Local, News

Government signals end to elective surgery ban

Cataract surgery could feature in an initial wave of elective procedures that are allowed to recommence as the Federal Government prepares to lift a suspension on non-urgent surgery.

In a decision welcomed by RANZCO this week, Federal Health Minister Mr Greg Hunt revealed elective surgery is likely to resume after it was cancelled on 1 April to free up bed space and resources amid concerns about the strain of coronavirus patients on the healthcare system.

Hunt made the announcement after Australia received 60 million face masks with another 100 million more set to arrive at the end of May. The minster acknowledged the National Cabinet would likely sign off on the proposal when the Prime Minister, premiers and chief ministers meet this week.

Heather Mack, RANZCO president.

During the course of the outbreak, RANZCO supported the government’s decision to halt non-urgent surgery. However, with a sustained flattening of the curve, it is now backing a gradual easing of restrictions to ensure Australians can regain access to sight-saving surgery.

“Many non-urgent eye surgeries have been delayed, which was appropriate at the time,” RANZCO president Associate Professor Heather Mack said.

“But as we now all understand how to work with social distancing, the national stocks of [personal protection equipment (PPE)] are being replenished and we’re working together to flatten the curve, it will soon be appropriate to restart surgery, such as fixing cataracts.”

According to the college, ophthalmologists believe it is important to begin with cataract surgery, the most performed eye procedure in Australia that now has an increasing backlog of patients.

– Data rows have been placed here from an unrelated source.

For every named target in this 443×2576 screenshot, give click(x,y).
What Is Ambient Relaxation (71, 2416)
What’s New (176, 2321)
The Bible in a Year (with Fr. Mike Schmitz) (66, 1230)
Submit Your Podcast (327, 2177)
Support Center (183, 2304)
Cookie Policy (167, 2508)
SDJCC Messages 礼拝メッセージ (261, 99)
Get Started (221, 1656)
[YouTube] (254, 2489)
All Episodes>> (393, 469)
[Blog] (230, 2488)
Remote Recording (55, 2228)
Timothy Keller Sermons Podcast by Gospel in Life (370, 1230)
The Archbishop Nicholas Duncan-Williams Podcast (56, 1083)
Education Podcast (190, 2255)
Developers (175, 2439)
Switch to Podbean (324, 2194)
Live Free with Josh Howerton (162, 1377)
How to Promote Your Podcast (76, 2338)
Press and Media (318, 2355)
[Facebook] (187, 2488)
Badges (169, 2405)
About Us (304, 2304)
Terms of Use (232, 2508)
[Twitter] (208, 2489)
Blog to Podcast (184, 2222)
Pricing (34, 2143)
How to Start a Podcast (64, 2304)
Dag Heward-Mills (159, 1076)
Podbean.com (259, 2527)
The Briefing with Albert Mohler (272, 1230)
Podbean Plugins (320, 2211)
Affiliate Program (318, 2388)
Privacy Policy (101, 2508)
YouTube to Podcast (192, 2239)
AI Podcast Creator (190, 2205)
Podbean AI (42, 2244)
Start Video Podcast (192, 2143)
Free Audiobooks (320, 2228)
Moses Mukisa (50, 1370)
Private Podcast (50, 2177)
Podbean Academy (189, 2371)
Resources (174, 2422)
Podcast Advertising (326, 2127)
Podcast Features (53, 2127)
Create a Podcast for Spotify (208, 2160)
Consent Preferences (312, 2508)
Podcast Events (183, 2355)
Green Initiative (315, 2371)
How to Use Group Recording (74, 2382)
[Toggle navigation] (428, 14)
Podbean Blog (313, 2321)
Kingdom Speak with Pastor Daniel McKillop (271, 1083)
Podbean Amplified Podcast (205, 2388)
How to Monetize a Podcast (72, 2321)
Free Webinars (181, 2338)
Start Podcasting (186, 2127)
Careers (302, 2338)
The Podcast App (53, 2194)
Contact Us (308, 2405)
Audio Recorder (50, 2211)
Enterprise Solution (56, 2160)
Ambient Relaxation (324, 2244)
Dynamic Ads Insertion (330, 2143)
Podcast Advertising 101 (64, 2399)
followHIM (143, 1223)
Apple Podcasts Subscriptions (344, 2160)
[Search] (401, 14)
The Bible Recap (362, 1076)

Associate Professor Andrew Chang, a RANZCO board director and head of ophthalmology at the Sydney Eye Hospital, told Insight the college welcomed a “staged approach” to the resumption of elective surgery.

He said eye surgeries were effective and life-changing procedures that had a low risk of cross-transmission of infection. In particular, cataract surgery could be among the first to restart because it is considered a high value and high impact procedure that produces predictable outcomes without draining vital PPE supplies and resources.

Andrew Chang, RANZCO and Sydney Eye Hospital.

“If you consider major surgery, which are aerosol generating procedures and general anaesthesia, then full PPE is needed and this is needed by the surgeons, the nursing staff and the anaesthetist. But cataract surgery is performed under local anaesthetic, the drapes cover the mouth and nose, reducing the risk of cross transmission, which is why cataract surgery may be considered for early lifting of the suspension of elective surgery,” he said.

“We also appreciate that access to PPE has been a real concern for the government and an issue for the medical sector as a whole. The disposable equipment that we use is pre-packaged especially for eye surgery, which include drapes and gowns, and this does not reduce the national stockpile of PPE required for COVID patients.”

Chang added that cataract patients could typically be sent home on the same day after surgery, meaning they would not occupy hospital bed space.

RANZCO has produced its own COVID-19 Triage Guidelines to ensure the safety of patients and ophthalmologists. Chang said eyecare professionals also understood the mandated requirements, which would be observed when any elective surgery recommences.

“Hospitals have made changes to their waiting rooms, staggered patients so they are further apart and have encouraged patients to attend with only one escort, which is helping reduce the number of people entering the facilities,” he said.

Ophthalmologists would also review and update their treatment protocols to minimise the number of face-to-face appointments following surgeries, Chang added.

Australian Society of Ophthalmologists president Dr Peter Sumich said the health sector understood that COVID as a whole could be damaging, “but we don’t want the secondary health impact of delayed procedures to end up being greater than COVID”.

“We are very mindful that everything that’s been deferred or delayed might have an impact – whether it’s a middle aged man with chest tightness that doesn’t go for an angiogram or a person with belly pain who doesn’t have a colonoscopy done, so we are just starting to have that conversation amongst ourselves about when is the right time to go back,” he told RN Breakfast.